The Chiefs have lost six games, and every game had a similar theme. Score early, stack the box against Jamaal Charles and pressure Matt Cassel to make mistakes. It’s worked for every team, and it will work for the Chargers.

There is risk involved playing the Chiefs, because they have players capable of doing damage. If the Chiefs score first, the Chargers will be in uncharted territory where Charles is capable of taking over the game. A strong running game makes things more manageable for Cassel, who has proved he can get the ball to Dwayne Bowe. There is potential for things to snowball on the Chargers if they don’t execute early.


Score Early

Scoring first is important, but against a team that likes to run it’s even more important. The Chiefs have only been able to come back from early deficits once, and that was largely thanks to a horrid defense in New Orleans.

The Chiefs haven’t realized that putting the ball in the hands of their quarterback, regardless of score, is a bad option. Get a lead, force the Chiefs to throw and that will likely result in a bigger lead after the Chiefs turn the ball over.

Rivers should target Eric Berry in coverage and try to get the ball to Antonio Gates and Malcom Floyd. Rivers had only four incomplete passes against the Chiefs in Week 4, and he was content taking the shorter pass completions. The worst thing Rivers can do is force passes deep that result in turnovers.

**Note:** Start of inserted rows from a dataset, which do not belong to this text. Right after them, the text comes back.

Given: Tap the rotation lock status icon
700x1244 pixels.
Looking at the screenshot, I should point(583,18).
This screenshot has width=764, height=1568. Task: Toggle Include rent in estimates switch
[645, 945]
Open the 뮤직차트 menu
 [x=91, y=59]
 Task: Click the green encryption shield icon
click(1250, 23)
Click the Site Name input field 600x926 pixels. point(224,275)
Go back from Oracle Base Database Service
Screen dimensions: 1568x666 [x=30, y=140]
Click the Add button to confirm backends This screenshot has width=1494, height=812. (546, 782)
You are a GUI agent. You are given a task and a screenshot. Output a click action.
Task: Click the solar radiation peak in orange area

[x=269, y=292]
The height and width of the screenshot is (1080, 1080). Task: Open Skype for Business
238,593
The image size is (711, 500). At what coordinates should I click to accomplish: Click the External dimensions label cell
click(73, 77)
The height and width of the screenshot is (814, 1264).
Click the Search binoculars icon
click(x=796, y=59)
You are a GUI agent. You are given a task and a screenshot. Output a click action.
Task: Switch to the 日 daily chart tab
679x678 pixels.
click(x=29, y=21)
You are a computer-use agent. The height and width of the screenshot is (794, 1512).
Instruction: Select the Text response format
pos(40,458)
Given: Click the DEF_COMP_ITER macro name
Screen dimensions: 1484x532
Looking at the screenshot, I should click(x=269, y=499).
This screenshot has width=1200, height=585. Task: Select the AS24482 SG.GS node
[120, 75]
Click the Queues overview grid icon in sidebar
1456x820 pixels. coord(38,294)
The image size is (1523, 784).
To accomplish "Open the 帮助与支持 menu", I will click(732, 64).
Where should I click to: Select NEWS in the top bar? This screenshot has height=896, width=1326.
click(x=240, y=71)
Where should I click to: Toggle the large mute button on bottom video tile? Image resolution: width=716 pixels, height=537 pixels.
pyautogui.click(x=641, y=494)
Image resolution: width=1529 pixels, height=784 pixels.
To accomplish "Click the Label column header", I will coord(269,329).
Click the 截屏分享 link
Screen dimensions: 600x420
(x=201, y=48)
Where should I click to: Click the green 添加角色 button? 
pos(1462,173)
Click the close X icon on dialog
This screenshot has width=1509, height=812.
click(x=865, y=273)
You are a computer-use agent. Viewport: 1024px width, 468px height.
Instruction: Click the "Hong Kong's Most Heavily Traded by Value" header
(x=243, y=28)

The Chargers should win, but they can’t be giving the Chiefs additional opportunities to figure things out.


Stack the Box

Put eight men in the box and force Cassel to throw, even in passing situations. Charles is capable of putting a team on his back if the defense doesn’t protect the edge and load the box.

The Chargers were successful at slowing down Charles in Week 4, and outside of an amazing play in which he turned a four-yard loss into a 37-yard touchdown, he would have been held to 3.1 yards per carry.

San Diego boasts one of the best run defenses in the NFL, and they should be able to slow Charles down again and force Cassel to go to the air to beat them, which he hasn’t been able to do this season.


Pressure Cassel

The Chiefs are minus-18 in turnover margin, which is the worst in the NFL by seven turnovers. The Chiefs have lost 12 fumbles and thrown 13 interceptions, and no team has been worse in either category.

A big part of the problem is at quarterback where Cassel has thrown 10 interceptions and lost six fumbles alone. Take away half of Cassel’s interceptions and five of the fumbles and the Chiefs are just minus-three in turnover margin. Take away Brady Quinn’s three interceptions and the Chiefs are even in turnover margin.

Perhaps there is no more important key to beating the Chiefs than pressuring Cassel to make a mistake. Cassel has turned the ball over no fewer than two times in every game he’s played this season. Natural pressure works and so does the blitz.

Sending an extra rusher makes Cassel panic and he makes poor decisions. The Chargers sent five guys on a play that was designed to look like six players were rushing, and then Eric Weddle picked Cassel off.

A good pass-rusher like Shaun Phillips coming off the edge can cause all kinds of problems for an offensive line, but in Cassel’s case a sack is the least of his worries. Hit Cassel while he has the ball and he’ll fumble about half the time.